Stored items

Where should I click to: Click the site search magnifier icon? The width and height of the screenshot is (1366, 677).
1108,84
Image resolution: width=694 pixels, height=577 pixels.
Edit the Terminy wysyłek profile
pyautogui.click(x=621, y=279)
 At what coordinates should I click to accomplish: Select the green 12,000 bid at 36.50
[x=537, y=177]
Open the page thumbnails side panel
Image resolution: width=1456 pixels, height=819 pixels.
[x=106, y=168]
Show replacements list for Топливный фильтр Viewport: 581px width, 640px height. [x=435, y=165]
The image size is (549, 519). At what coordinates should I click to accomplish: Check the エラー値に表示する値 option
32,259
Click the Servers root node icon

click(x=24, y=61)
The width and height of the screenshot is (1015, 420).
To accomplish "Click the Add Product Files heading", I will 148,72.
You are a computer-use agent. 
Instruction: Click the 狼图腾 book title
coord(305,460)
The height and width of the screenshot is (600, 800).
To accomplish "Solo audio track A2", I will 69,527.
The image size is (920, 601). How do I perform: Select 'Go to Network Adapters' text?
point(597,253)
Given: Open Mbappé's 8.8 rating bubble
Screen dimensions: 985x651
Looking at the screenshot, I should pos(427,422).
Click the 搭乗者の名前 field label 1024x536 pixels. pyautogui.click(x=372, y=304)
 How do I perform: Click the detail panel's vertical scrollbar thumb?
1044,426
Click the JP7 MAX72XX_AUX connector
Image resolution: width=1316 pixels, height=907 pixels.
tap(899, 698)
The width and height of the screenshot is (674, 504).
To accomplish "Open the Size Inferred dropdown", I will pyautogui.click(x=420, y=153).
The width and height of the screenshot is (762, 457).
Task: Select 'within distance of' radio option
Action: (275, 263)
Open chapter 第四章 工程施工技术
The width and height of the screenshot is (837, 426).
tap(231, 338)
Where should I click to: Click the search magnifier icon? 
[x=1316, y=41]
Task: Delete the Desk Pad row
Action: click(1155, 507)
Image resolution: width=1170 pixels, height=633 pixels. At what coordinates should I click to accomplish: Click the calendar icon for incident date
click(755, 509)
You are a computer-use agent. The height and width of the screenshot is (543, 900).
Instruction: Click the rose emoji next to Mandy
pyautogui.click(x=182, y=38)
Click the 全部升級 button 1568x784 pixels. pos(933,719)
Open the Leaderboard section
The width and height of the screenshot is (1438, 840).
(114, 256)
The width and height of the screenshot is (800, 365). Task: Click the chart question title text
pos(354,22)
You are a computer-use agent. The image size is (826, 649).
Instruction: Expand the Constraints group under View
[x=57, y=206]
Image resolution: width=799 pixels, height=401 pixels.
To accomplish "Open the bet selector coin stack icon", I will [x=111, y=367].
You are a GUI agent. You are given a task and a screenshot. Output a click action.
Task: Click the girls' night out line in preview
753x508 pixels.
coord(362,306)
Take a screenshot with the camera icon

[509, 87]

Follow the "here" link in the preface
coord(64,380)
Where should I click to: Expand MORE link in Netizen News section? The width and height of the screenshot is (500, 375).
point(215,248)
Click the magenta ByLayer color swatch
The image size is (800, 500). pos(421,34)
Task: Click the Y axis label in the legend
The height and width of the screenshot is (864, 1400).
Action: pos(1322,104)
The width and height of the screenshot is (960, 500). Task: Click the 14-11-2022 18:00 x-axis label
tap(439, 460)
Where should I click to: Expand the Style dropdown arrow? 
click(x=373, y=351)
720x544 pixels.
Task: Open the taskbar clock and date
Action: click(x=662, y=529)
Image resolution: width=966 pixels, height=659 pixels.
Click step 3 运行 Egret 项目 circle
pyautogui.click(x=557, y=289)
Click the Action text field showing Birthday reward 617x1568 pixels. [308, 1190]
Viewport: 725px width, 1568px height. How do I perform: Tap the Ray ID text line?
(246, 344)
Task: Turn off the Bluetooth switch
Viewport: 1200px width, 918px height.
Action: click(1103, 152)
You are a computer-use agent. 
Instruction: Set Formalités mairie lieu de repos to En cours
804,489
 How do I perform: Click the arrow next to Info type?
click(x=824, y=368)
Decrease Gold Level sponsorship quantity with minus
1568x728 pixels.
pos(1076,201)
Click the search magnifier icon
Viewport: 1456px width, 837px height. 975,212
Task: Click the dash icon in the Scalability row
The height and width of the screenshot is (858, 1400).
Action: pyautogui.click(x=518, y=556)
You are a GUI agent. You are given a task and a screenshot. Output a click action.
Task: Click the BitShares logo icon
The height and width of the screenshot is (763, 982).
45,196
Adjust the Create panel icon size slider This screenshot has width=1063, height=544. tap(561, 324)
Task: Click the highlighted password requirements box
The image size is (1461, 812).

• [AIM]:
Rewrite all of the material above, changing each "magnifier icon" to "magnifying glass icon" and leaving every other part unchanged.

• [RESPONSE FOR THIS EXERCISE]:
Where should I click to: Click the site search magnifying glass icon? The width and height of the screenshot is (1366, 677).
1108,84
Image resolution: width=694 pixels, height=577 pixels.
Edit the Terminy wysyłek profile
pyautogui.click(x=621, y=279)
 At what coordinates should I click to accomplish: Select the green 12,000 bid at 36.50
[x=537, y=177]
Open the page thumbnails side panel
Image resolution: width=1456 pixels, height=819 pixels.
[x=106, y=168]
Show replacements list for Топливный фильтр Viewport: 581px width, 640px height. [x=435, y=165]
The image size is (549, 519). At what coordinates should I click to accomplish: Check the エラー値に表示する値 option
32,259
Click the Servers root node icon

click(x=24, y=61)
The width and height of the screenshot is (1015, 420).
To accomplish "Click the Add Product Files heading", I will 148,72.
You are a computer-use agent. 
Instruction: Click the 狼图腾 book title
coord(305,460)
The height and width of the screenshot is (600, 800).
To accomplish "Solo audio track A2", I will 69,527.
The image size is (920, 601). How do I perform: Select 'Go to Network Adapters' text?
point(597,253)
Given: Open Mbappé's 8.8 rating bubble
Screen dimensions: 985x651
Looking at the screenshot, I should pos(427,422).
Click the 搭乗者の名前 field label 1024x536 pixels. pyautogui.click(x=372, y=304)
 How do I perform: Click the detail panel's vertical scrollbar thumb?
1044,426
Click the JP7 MAX72XX_AUX connector
Image resolution: width=1316 pixels, height=907 pixels.
tap(899, 698)
The width and height of the screenshot is (674, 504).
To accomplish "Open the Size Inferred dropdown", I will pyautogui.click(x=420, y=153).
The width and height of the screenshot is (762, 457).
Task: Select 'within distance of' radio option
Action: (275, 263)
Open chapter 第四章 工程施工技术
The width and height of the screenshot is (837, 426).
tap(231, 338)
Where should I click to: Click the search magnifying glass icon? 
[x=1316, y=41]
Task: Delete the Desk Pad row
Action: click(1155, 507)
Image resolution: width=1170 pixels, height=633 pixels. At what coordinates should I click to accomplish: Click the calendar icon for incident date
click(755, 509)
You are a computer-use agent. The height and width of the screenshot is (543, 900).
Instruction: Click the rose emoji next to Mandy
pyautogui.click(x=182, y=38)
Click the 全部升級 button 1568x784 pixels. pos(933,719)
Open the Leaderboard section
The width and height of the screenshot is (1438, 840).
(114, 256)
The width and height of the screenshot is (800, 365). Task: Click the chart question title text
pos(354,22)
You are a computer-use agent. The image size is (826, 649).
Instruction: Expand the Constraints group under View
[x=57, y=206]
Image resolution: width=799 pixels, height=401 pixels.
To accomplish "Open the bet selector coin stack icon", I will [x=111, y=367].
You are a GUI agent. You are given a task and a screenshot. Output a click action.
Task: Click the girls' night out line in preview
753x508 pixels.
coord(362,306)
Take a screenshot with the camera icon

[509, 87]

Follow the "here" link in the preface
coord(64,380)
Where should I click to: Expand MORE link in Netizen News section? The width and height of the screenshot is (500, 375).
point(215,248)
Click the magenta ByLayer color swatch
The image size is (800, 500). pos(421,34)
Task: Click the Y axis label in the legend
The height and width of the screenshot is (864, 1400).
Action: pos(1322,104)
The width and height of the screenshot is (960, 500). Task: Click the 14-11-2022 18:00 x-axis label
tap(439, 460)
Where should I click to: Expand the Style dropdown arrow? 
click(x=373, y=351)
720x544 pixels.
Task: Open the taskbar clock and date
Action: click(x=662, y=529)
Image resolution: width=966 pixels, height=659 pixels.
Click step 3 运行 Egret 项目 circle
pyautogui.click(x=557, y=289)
Click the Action text field showing Birthday reward 617x1568 pixels. [308, 1190]
Viewport: 725px width, 1568px height. How do I perform: Tap the Ray ID text line?
(246, 344)
Task: Turn off the Bluetooth switch
Viewport: 1200px width, 918px height.
Action: click(1103, 152)
You are a computer-use agent. 
Instruction: Set Formalités mairie lieu de repos to En cours
804,489
 How do I perform: Click the arrow next to Info type?
click(x=824, y=368)
Decrease Gold Level sponsorship quantity with minus
1568x728 pixels.
pos(1076,201)
Click the search magnifying glass icon
Viewport: 1456px width, 837px height. 975,212
Task: Click the dash icon in the Scalability row
The height and width of the screenshot is (858, 1400).
Action: pyautogui.click(x=518, y=556)
You are a GUI agent. You are given a task and a screenshot. Output a click action.
Task: Click the BitShares logo icon
The height and width of the screenshot is (763, 982).
45,196
Adjust the Create panel icon size slider This screenshot has width=1063, height=544. tap(561, 324)
Task: Click the highlighted password requirements box
The image size is (1461, 812).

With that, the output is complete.